What is needed: Word for word, the listing below should be printed again.

Data in this exercise:

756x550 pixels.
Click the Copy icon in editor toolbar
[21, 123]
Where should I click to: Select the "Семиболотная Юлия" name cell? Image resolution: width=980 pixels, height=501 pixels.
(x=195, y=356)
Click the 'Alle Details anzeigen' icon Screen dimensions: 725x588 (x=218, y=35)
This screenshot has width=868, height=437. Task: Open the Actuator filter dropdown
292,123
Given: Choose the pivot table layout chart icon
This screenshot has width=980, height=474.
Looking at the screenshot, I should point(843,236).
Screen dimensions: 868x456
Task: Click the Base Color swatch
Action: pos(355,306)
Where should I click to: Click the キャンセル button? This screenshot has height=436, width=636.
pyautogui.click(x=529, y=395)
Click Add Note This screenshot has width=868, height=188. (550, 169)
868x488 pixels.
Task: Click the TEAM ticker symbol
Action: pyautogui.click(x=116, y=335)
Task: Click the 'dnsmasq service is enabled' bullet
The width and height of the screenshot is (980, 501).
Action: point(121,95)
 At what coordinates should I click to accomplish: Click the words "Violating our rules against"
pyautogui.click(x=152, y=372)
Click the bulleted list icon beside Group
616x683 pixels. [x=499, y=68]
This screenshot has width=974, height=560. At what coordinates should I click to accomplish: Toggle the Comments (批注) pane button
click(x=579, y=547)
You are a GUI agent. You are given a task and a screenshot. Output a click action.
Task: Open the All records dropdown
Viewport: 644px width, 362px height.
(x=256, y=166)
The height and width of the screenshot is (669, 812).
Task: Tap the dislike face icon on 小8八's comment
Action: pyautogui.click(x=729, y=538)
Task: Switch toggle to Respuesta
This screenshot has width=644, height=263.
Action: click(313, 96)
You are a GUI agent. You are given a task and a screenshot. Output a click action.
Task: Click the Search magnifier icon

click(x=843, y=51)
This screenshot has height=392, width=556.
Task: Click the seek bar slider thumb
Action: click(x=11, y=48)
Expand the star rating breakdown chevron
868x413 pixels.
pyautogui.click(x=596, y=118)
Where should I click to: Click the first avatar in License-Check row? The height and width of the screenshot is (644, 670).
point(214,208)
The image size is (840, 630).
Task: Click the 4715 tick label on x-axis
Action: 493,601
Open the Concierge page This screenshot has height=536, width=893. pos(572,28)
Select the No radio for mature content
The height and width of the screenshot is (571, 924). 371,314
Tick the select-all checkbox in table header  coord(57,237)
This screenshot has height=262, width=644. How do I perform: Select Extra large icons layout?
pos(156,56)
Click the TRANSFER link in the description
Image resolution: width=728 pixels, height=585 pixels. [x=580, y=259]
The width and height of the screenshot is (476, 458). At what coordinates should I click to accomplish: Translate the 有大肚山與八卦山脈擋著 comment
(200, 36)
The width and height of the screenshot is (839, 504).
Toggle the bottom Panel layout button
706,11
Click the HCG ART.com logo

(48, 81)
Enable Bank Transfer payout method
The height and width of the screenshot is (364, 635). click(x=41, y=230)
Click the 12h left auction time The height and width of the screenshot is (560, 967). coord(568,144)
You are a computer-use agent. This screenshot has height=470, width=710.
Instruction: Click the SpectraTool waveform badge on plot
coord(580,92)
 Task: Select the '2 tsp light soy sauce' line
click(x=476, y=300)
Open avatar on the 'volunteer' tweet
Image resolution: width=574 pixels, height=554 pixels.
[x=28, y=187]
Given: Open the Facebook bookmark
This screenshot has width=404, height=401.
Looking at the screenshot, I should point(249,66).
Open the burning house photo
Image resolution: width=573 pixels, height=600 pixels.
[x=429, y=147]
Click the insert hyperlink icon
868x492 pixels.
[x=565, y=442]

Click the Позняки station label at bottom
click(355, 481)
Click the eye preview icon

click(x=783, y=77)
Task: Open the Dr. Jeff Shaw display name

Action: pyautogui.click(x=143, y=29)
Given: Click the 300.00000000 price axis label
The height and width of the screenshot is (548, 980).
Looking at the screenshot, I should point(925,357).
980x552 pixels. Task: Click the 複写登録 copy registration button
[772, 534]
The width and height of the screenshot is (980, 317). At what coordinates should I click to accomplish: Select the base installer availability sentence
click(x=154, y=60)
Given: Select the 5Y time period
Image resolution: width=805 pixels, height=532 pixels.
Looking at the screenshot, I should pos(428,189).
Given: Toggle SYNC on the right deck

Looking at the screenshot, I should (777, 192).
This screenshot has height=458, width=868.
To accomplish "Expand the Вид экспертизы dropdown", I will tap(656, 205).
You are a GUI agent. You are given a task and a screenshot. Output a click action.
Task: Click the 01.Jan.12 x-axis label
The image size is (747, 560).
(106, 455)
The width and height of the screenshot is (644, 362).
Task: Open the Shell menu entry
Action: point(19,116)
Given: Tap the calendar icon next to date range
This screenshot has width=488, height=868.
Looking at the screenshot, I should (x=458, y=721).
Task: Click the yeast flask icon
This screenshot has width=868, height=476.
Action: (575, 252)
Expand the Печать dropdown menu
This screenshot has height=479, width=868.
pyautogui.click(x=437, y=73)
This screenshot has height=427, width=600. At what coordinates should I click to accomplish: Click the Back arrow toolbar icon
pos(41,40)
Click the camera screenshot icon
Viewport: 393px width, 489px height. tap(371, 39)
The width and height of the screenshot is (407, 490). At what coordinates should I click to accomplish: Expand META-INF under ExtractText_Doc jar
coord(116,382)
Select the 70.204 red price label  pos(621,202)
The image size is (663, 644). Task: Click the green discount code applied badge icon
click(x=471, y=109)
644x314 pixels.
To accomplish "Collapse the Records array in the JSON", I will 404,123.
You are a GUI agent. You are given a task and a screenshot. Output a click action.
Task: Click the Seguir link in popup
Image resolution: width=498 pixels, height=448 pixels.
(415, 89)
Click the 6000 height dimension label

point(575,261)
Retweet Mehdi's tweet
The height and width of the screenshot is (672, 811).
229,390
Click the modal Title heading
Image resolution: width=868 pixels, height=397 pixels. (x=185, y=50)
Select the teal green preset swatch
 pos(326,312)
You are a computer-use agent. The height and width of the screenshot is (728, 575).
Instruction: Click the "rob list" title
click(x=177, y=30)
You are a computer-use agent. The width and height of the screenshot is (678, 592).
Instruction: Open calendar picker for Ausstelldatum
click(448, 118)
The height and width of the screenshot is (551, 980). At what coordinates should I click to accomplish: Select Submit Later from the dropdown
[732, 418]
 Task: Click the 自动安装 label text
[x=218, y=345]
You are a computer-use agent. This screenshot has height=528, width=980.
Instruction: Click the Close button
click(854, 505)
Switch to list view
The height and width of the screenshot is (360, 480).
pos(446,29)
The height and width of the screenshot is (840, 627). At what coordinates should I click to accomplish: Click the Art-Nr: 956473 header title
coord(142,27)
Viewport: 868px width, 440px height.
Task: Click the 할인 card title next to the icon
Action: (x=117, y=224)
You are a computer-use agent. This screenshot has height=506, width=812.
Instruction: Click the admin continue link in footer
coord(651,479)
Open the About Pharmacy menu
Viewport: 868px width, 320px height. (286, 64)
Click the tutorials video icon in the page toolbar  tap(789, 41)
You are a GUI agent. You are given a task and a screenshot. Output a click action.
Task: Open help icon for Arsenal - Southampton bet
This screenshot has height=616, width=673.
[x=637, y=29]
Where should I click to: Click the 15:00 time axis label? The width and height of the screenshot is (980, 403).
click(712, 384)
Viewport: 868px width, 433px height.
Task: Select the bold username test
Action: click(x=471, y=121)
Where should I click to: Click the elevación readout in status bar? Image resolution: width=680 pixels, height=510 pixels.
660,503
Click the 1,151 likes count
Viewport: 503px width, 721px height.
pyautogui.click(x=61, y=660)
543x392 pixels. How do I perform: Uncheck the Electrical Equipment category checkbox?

Expected output:
756x550 pixels.
Click the Copy icon in editor toolbar
[21, 123]
Where should I click to: Select the "Семиболотная Юлия" name cell? Image resolution: width=980 pixels, height=501 pixels.
(x=195, y=356)
Click the 'Alle Details anzeigen' icon Screen dimensions: 725x588 (x=218, y=35)
This screenshot has width=868, height=437. Task: Open the Actuator filter dropdown
292,123
Given: Choose the pivot table layout chart icon
This screenshot has width=980, height=474.
Looking at the screenshot, I should point(843,236).
Screen dimensions: 868x456
Task: Click the Base Color swatch
Action: pos(355,306)
Where should I click to: Click the キャンセル button? This screenshot has height=436, width=636.
pyautogui.click(x=529, y=395)
Click Add Note This screenshot has width=868, height=188. (550, 169)
868x488 pixels.
Task: Click the TEAM ticker symbol
Action: pyautogui.click(x=116, y=335)
Task: Click the 'dnsmasq service is enabled' bullet
The width and height of the screenshot is (980, 501).
Action: point(121,95)
 At what coordinates should I click to accomplish: Click the words "Violating our rules against"
pyautogui.click(x=152, y=372)
Click the bulleted list icon beside Group
616x683 pixels. [x=499, y=68]
This screenshot has width=974, height=560. At what coordinates should I click to accomplish: Toggle the Comments (批注) pane button
click(x=579, y=547)
You are a GUI agent. You are given a task and a screenshot. Output a click action.
Task: Open the All records dropdown
Viewport: 644px width, 362px height.
(x=256, y=166)
The height and width of the screenshot is (669, 812).
Task: Tap the dislike face icon on 小8八's comment
Action: pyautogui.click(x=729, y=538)
Task: Switch toggle to Respuesta
This screenshot has width=644, height=263.
Action: click(313, 96)
You are a GUI agent. You are given a task and a screenshot. Output a click action.
Task: Click the Search magnifier icon

click(x=843, y=51)
This screenshot has height=392, width=556.
Task: Click the seek bar slider thumb
Action: click(x=11, y=48)
Expand the star rating breakdown chevron
868x413 pixels.
pyautogui.click(x=596, y=118)
Where should I click to: Click the first avatar in License-Check row? The height and width of the screenshot is (644, 670).
point(214,208)
The image size is (840, 630).
Task: Click the 4715 tick label on x-axis
Action: 493,601
Open the Concierge page This screenshot has height=536, width=893. pos(572,28)
Select the No radio for mature content
The height and width of the screenshot is (571, 924). 371,314
Tick the select-all checkbox in table header  coord(57,237)
This screenshot has height=262, width=644. How do I perform: Select Extra large icons layout?
pos(156,56)
Click the TRANSFER link in the description
Image resolution: width=728 pixels, height=585 pixels. [x=580, y=259]
The width and height of the screenshot is (476, 458). At what coordinates should I click to accomplish: Translate the 有大肚山與八卦山脈擋著 comment
(200, 36)
The width and height of the screenshot is (839, 504).
Toggle the bottom Panel layout button
706,11
Click the HCG ART.com logo

(48, 81)
Enable Bank Transfer payout method
The height and width of the screenshot is (364, 635). click(x=41, y=230)
Click the 12h left auction time The height and width of the screenshot is (560, 967). coord(568,144)
You are a computer-use agent. This screenshot has height=470, width=710.
Instruction: Click the SpectraTool waveform badge on plot
coord(580,92)
 Task: Select the '2 tsp light soy sauce' line
click(x=476, y=300)
Open avatar on the 'volunteer' tweet
Image resolution: width=574 pixels, height=554 pixels.
[x=28, y=187]
Given: Open the Facebook bookmark
This screenshot has width=404, height=401.
Looking at the screenshot, I should point(249,66).
Open the burning house photo
Image resolution: width=573 pixels, height=600 pixels.
[x=429, y=147]
Click the insert hyperlink icon
868x492 pixels.
[x=565, y=442]

Click the Позняки station label at bottom
click(355, 481)
Click the eye preview icon

click(x=783, y=77)
Task: Open the Dr. Jeff Shaw display name

Action: pyautogui.click(x=143, y=29)
Given: Click the 300.00000000 price axis label
The height and width of the screenshot is (548, 980).
Looking at the screenshot, I should point(925,357).
980x552 pixels. Task: Click the 複写登録 copy registration button
[772, 534]
The width and height of the screenshot is (980, 317). At what coordinates should I click to accomplish: Select the base installer availability sentence
click(x=154, y=60)
Given: Select the 5Y time period
Image resolution: width=805 pixels, height=532 pixels.
Looking at the screenshot, I should pos(428,189).
Given: Toggle SYNC on the right deck

Looking at the screenshot, I should (777, 192).
This screenshot has height=458, width=868.
To accomplish "Expand the Вид экспертизы dropdown", I will tap(656, 205).
You are a GUI agent. You are given a task and a screenshot. Output a click action.
Task: Click the 01.Jan.12 x-axis label
The image size is (747, 560).
(106, 455)
The width and height of the screenshot is (644, 362).
Task: Open the Shell menu entry
Action: point(19,116)
Given: Tap the calendar icon next to date range
This screenshot has width=488, height=868.
Looking at the screenshot, I should (x=458, y=721).
Task: Click the yeast flask icon
This screenshot has width=868, height=476.
Action: (575, 252)
Expand the Печать dropdown menu
This screenshot has height=479, width=868.
pyautogui.click(x=437, y=73)
This screenshot has height=427, width=600. At what coordinates should I click to accomplish: Click the Back arrow toolbar icon
pos(41,40)
Click the camera screenshot icon
Viewport: 393px width, 489px height. tap(371, 39)
The width and height of the screenshot is (407, 490). At what coordinates should I click to accomplish: Expand META-INF under ExtractText_Doc jar
coord(116,382)
Select the 70.204 red price label  pos(621,202)
The image size is (663, 644). Task: Click the green discount code applied badge icon
click(x=471, y=109)
644x314 pixels.
To accomplish "Collapse the Records array in the JSON", I will 404,123.
You are a GUI agent. You are given a task and a screenshot. Output a click action.
Task: Click the Seguir link in popup
Image resolution: width=498 pixels, height=448 pixels.
(415, 89)
Click the 6000 height dimension label

point(575,261)
Retweet Mehdi's tweet
The height and width of the screenshot is (672, 811).
229,390
Click the modal Title heading
Image resolution: width=868 pixels, height=397 pixels. (x=185, y=50)
Select the teal green preset swatch
 pos(326,312)
You are a computer-use agent. The height and width of the screenshot is (728, 575).
Instruction: Click the "rob list" title
click(x=177, y=30)
You are a computer-use agent. The width and height of the screenshot is (678, 592).
Instruction: Open calendar picker for Ausstelldatum
click(448, 118)
The height and width of the screenshot is (551, 980). At what coordinates should I click to accomplish: Select Submit Later from the dropdown
[732, 418]
 Task: Click the 自动安装 label text
[x=218, y=345]
You are a computer-use agent. This screenshot has height=528, width=980.
Instruction: Click the Close button
click(854, 505)
Switch to list view
The height and width of the screenshot is (360, 480).
pos(446,29)
The height and width of the screenshot is (840, 627). At what coordinates should I click to accomplish: Click the Art-Nr: 956473 header title
coord(142,27)
Viewport: 868px width, 440px height.
Task: Click the 할인 card title next to the icon
Action: (x=117, y=224)
You are a computer-use agent. This screenshot has height=506, width=812.
Instruction: Click the admin continue link in footer
coord(651,479)
Open the About Pharmacy menu
Viewport: 868px width, 320px height. (286, 64)
Click the tutorials video icon in the page toolbar  tap(789, 41)
You are a GUI agent. You are given a task and a screenshot. Output a click action.
Task: Open help icon for Arsenal - Southampton bet
This screenshot has height=616, width=673.
[x=637, y=29]
Where should I click to: Click the 15:00 time axis label? The width and height of the screenshot is (980, 403).
click(712, 384)
Viewport: 868px width, 433px height.
Task: Select the bold username test
Action: click(x=471, y=121)
Where should I click to: Click the elevación readout in status bar? Image resolution: width=680 pixels, height=510 pixels.
660,503
Click the 1,151 likes count
Viewport: 503px width, 721px height.
pyautogui.click(x=61, y=660)
543x392 pixels. How do I perform: Uncheck the Electrical Equipment category checkbox?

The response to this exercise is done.